Task statement: After reading the records, print them all again exactly as they stand.

↓

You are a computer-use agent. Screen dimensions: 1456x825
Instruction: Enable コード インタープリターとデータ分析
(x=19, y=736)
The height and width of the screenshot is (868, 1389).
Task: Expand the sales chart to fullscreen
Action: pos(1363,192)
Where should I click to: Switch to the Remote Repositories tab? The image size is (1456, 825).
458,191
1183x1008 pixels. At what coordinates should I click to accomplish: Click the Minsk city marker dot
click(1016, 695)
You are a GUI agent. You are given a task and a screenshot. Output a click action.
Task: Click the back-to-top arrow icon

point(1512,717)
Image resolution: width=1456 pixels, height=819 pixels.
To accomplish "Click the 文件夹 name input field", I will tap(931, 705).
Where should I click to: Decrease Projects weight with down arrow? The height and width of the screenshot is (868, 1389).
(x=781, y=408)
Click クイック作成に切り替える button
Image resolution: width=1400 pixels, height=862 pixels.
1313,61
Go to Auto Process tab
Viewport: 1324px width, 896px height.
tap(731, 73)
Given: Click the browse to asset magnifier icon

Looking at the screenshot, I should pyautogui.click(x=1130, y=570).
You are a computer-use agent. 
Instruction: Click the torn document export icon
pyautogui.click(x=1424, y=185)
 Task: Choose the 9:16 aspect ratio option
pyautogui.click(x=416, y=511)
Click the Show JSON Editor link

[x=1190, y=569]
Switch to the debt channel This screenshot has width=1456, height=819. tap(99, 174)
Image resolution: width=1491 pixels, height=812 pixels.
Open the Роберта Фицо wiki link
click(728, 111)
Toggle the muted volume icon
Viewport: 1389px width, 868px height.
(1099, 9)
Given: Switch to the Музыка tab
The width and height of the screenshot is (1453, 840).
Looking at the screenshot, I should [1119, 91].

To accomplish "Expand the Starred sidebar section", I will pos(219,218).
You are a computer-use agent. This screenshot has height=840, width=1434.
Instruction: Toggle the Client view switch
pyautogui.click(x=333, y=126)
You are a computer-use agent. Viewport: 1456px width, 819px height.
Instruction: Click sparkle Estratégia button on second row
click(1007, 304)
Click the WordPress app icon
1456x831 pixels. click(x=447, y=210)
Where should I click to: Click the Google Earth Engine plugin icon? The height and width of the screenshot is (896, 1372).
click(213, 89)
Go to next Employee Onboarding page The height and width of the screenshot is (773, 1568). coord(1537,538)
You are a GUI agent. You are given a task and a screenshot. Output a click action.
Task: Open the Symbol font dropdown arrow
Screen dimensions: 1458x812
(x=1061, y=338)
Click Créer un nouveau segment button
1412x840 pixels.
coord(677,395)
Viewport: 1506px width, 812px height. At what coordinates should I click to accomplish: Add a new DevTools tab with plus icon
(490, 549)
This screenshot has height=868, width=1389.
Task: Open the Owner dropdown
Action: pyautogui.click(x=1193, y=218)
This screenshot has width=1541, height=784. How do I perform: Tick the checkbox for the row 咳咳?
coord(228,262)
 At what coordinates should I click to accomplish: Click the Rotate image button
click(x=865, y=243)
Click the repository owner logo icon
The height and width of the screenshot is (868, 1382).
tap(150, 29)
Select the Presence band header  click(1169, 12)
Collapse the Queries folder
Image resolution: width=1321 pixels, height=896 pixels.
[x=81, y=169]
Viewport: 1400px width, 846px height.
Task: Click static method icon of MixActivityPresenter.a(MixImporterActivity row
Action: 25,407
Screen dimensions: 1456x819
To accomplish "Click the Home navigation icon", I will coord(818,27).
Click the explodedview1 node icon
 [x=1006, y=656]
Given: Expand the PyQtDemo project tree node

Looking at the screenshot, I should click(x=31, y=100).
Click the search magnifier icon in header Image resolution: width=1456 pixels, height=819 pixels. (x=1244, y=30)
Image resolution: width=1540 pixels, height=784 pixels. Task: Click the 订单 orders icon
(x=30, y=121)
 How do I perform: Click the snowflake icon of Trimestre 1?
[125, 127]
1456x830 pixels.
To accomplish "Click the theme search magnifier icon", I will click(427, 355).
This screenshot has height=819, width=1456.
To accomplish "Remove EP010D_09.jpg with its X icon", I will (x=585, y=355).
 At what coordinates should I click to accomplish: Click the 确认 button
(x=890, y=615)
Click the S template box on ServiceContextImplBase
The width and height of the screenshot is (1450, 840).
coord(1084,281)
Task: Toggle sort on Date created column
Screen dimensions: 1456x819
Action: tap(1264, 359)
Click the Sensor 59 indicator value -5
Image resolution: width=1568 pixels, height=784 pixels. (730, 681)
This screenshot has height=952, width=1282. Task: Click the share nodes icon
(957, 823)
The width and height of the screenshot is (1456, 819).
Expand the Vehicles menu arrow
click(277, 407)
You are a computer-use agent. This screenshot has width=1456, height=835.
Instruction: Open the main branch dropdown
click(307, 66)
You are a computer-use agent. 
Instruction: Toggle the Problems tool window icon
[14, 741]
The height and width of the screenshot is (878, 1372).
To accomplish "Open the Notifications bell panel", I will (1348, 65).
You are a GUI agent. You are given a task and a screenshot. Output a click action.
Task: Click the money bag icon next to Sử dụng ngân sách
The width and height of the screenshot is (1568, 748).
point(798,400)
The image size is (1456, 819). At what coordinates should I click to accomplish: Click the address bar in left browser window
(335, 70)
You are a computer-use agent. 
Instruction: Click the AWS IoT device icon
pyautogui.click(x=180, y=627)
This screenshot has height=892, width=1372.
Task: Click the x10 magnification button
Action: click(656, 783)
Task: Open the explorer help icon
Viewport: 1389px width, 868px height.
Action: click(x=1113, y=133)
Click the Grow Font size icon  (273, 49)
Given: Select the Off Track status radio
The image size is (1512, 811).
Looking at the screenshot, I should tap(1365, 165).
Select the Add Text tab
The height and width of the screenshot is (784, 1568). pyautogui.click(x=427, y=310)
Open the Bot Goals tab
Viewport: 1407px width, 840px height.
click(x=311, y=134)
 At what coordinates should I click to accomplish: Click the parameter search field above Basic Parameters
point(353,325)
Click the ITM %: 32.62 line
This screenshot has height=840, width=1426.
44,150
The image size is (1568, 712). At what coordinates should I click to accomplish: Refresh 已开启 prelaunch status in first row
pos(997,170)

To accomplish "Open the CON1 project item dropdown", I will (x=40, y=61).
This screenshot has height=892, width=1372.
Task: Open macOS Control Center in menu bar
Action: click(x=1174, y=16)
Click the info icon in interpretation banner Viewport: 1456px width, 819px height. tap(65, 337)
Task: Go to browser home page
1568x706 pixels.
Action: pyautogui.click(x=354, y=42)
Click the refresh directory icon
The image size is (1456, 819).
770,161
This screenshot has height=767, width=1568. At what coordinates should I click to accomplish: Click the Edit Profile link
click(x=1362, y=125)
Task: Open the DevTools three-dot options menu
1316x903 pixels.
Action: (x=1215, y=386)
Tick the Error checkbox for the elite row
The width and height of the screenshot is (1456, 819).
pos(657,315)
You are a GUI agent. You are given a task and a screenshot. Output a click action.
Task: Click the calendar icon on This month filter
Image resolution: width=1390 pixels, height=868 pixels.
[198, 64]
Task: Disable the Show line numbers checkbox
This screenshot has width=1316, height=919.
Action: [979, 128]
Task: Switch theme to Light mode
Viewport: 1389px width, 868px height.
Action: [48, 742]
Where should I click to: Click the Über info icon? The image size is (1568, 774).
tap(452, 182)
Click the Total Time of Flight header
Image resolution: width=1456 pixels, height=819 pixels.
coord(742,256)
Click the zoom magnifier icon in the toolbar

↑

Exercise output:
You are a computer-use agent. Screen dimensions: 1456x825
Instruction: Enable コード インタープリターとデータ分析
(x=19, y=736)
The height and width of the screenshot is (868, 1389).
Task: Expand the sales chart to fullscreen
Action: pos(1363,192)
Where should I click to: Switch to the Remote Repositories tab? The image size is (1456, 825).
458,191
1183x1008 pixels. At what coordinates should I click to accomplish: Click the Minsk city marker dot
click(1016, 695)
You are a GUI agent. You are given a task and a screenshot. Output a click action.
Task: Click the back-to-top arrow icon

point(1512,717)
Image resolution: width=1456 pixels, height=819 pixels.
To accomplish "Click the 文件夹 name input field", I will tap(931, 705).
Where should I click to: Decrease Projects weight with down arrow? The height and width of the screenshot is (868, 1389).
(x=781, y=408)
Click クイック作成に切り替える button
Image resolution: width=1400 pixels, height=862 pixels.
1313,61
Go to Auto Process tab
Viewport: 1324px width, 896px height.
tap(731, 73)
Given: Click the browse to asset magnifier icon

Looking at the screenshot, I should pyautogui.click(x=1130, y=570).
You are a computer-use agent. 
Instruction: Click the torn document export icon
pyautogui.click(x=1424, y=185)
 Task: Choose the 9:16 aspect ratio option
pyautogui.click(x=416, y=511)
Click the Show JSON Editor link

[x=1190, y=569]
Switch to the debt channel This screenshot has width=1456, height=819. tap(99, 174)
Image resolution: width=1491 pixels, height=812 pixels.
Open the Роберта Фицо wiki link
click(728, 111)
Toggle the muted volume icon
Viewport: 1389px width, 868px height.
(1099, 9)
Given: Switch to the Музыка tab
The width and height of the screenshot is (1453, 840).
Looking at the screenshot, I should [1119, 91].

To accomplish "Expand the Starred sidebar section", I will pos(219,218).
You are a computer-use agent. This screenshot has height=840, width=1434.
Instruction: Toggle the Client view switch
pyautogui.click(x=333, y=126)
You are a computer-use agent. Viewport: 1456px width, 819px height.
Instruction: Click sparkle Estratégia button on second row
click(1007, 304)
Click the WordPress app icon
1456x831 pixels. click(x=447, y=210)
Where should I click to: Click the Google Earth Engine plugin icon? The height and width of the screenshot is (896, 1372).
click(213, 89)
Go to next Employee Onboarding page The height and width of the screenshot is (773, 1568). coord(1537,538)
You are a GUI agent. You are given a task and a screenshot. Output a click action.
Task: Open the Symbol font dropdown arrow
Screen dimensions: 1458x812
(x=1061, y=338)
Click Créer un nouveau segment button
1412x840 pixels.
coord(677,395)
Viewport: 1506px width, 812px height. At what coordinates should I click to accomplish: Add a new DevTools tab with plus icon
(490, 549)
This screenshot has height=868, width=1389.
Task: Open the Owner dropdown
Action: pyautogui.click(x=1193, y=218)
This screenshot has width=1541, height=784. How do I perform: Tick the checkbox for the row 咳咳?
coord(228,262)
 At what coordinates should I click to accomplish: Click the Rotate image button
click(x=865, y=243)
Click the repository owner logo icon
The height and width of the screenshot is (868, 1382).
tap(150, 29)
Select the Presence band header  click(1169, 12)
Collapse the Queries folder
Image resolution: width=1321 pixels, height=896 pixels.
[x=81, y=169]
Viewport: 1400px width, 846px height.
Task: Click static method icon of MixActivityPresenter.a(MixImporterActivity row
Action: 25,407
Screen dimensions: 1456x819
To accomplish "Click the Home navigation icon", I will coord(818,27).
Click the explodedview1 node icon
 [x=1006, y=656]
Given: Expand the PyQtDemo project tree node

Looking at the screenshot, I should click(x=31, y=100).
Click the search magnifier icon in header Image resolution: width=1456 pixels, height=819 pixels. (x=1244, y=30)
Image resolution: width=1540 pixels, height=784 pixels. Task: Click the 订单 orders icon
(x=30, y=121)
 How do I perform: Click the snowflake icon of Trimestre 1?
[125, 127]
1456x830 pixels.
To accomplish "Click the theme search magnifier icon", I will click(427, 355).
This screenshot has height=819, width=1456.
To accomplish "Remove EP010D_09.jpg with its X icon", I will (x=585, y=355).
 At what coordinates should I click to accomplish: Click the 确认 button
(x=890, y=615)
Click the S template box on ServiceContextImplBase
The width and height of the screenshot is (1450, 840).
coord(1084,281)
Task: Toggle sort on Date created column
Screen dimensions: 1456x819
Action: tap(1264, 359)
Click the Sensor 59 indicator value -5
Image resolution: width=1568 pixels, height=784 pixels. (730, 681)
This screenshot has height=952, width=1282. Task: Click the share nodes icon
(957, 823)
The width and height of the screenshot is (1456, 819).
Expand the Vehicles menu arrow
click(277, 407)
You are a computer-use agent. This screenshot has width=1456, height=835.
Instruction: Open the main branch dropdown
click(307, 66)
You are a computer-use agent. 
Instruction: Toggle the Problems tool window icon
[14, 741]
The height and width of the screenshot is (878, 1372).
To accomplish "Open the Notifications bell panel", I will (1348, 65).
You are a GUI agent. You are given a task and a screenshot. Output a click action.
Task: Click the money bag icon next to Sử dụng ngân sách
The width and height of the screenshot is (1568, 748).
point(798,400)
The image size is (1456, 819). At what coordinates should I click to accomplish: Click the address bar in left browser window
(335, 70)
You are a computer-use agent. 
Instruction: Click the AWS IoT device icon
pyautogui.click(x=180, y=627)
This screenshot has height=892, width=1372.
Task: Click the x10 magnification button
Action: click(656, 783)
Task: Open the explorer help icon
Viewport: 1389px width, 868px height.
Action: click(x=1113, y=133)
Click the Grow Font size icon  (273, 49)
Given: Select the Off Track status radio
The image size is (1512, 811).
Looking at the screenshot, I should tap(1365, 165).
Select the Add Text tab
The height and width of the screenshot is (784, 1568). pyautogui.click(x=427, y=310)
Open the Bot Goals tab
Viewport: 1407px width, 840px height.
click(x=311, y=134)
 At what coordinates should I click to accomplish: Click the parameter search field above Basic Parameters
point(353,325)
Click the ITM %: 32.62 line
This screenshot has height=840, width=1426.
44,150
The image size is (1568, 712). At what coordinates should I click to accomplish: Refresh 已开启 prelaunch status in first row
pos(997,170)

To accomplish "Open the CON1 project item dropdown", I will (x=40, y=61).
This screenshot has height=892, width=1372.
Task: Open macOS Control Center in menu bar
Action: click(x=1174, y=16)
Click the info icon in interpretation banner Viewport: 1456px width, 819px height. tap(65, 337)
Task: Go to browser home page
1568x706 pixels.
Action: pyautogui.click(x=354, y=42)
Click the refresh directory icon
The image size is (1456, 819).
770,161
This screenshot has height=767, width=1568. At what coordinates should I click to accomplish: Click the Edit Profile link
click(x=1362, y=125)
Task: Open the DevTools three-dot options menu
1316x903 pixels.
Action: (x=1215, y=386)
Tick the Error checkbox for the elite row
The width and height of the screenshot is (1456, 819).
pos(657,315)
You are a GUI agent. You are given a task and a screenshot. Output a click action.
Task: Click the calendar icon on This month filter
Image resolution: width=1390 pixels, height=868 pixels.
[198, 64]
Task: Disable the Show line numbers checkbox
This screenshot has width=1316, height=919.
Action: [979, 128]
Task: Switch theme to Light mode
Viewport: 1389px width, 868px height.
Action: [48, 742]
Where should I click to: Click the Über info icon? The image size is (1568, 774).
tap(452, 182)
Click the Total Time of Flight header
Image resolution: width=1456 pixels, height=819 pixels.
coord(742,256)
Click the zoom magnifier icon in the toolbar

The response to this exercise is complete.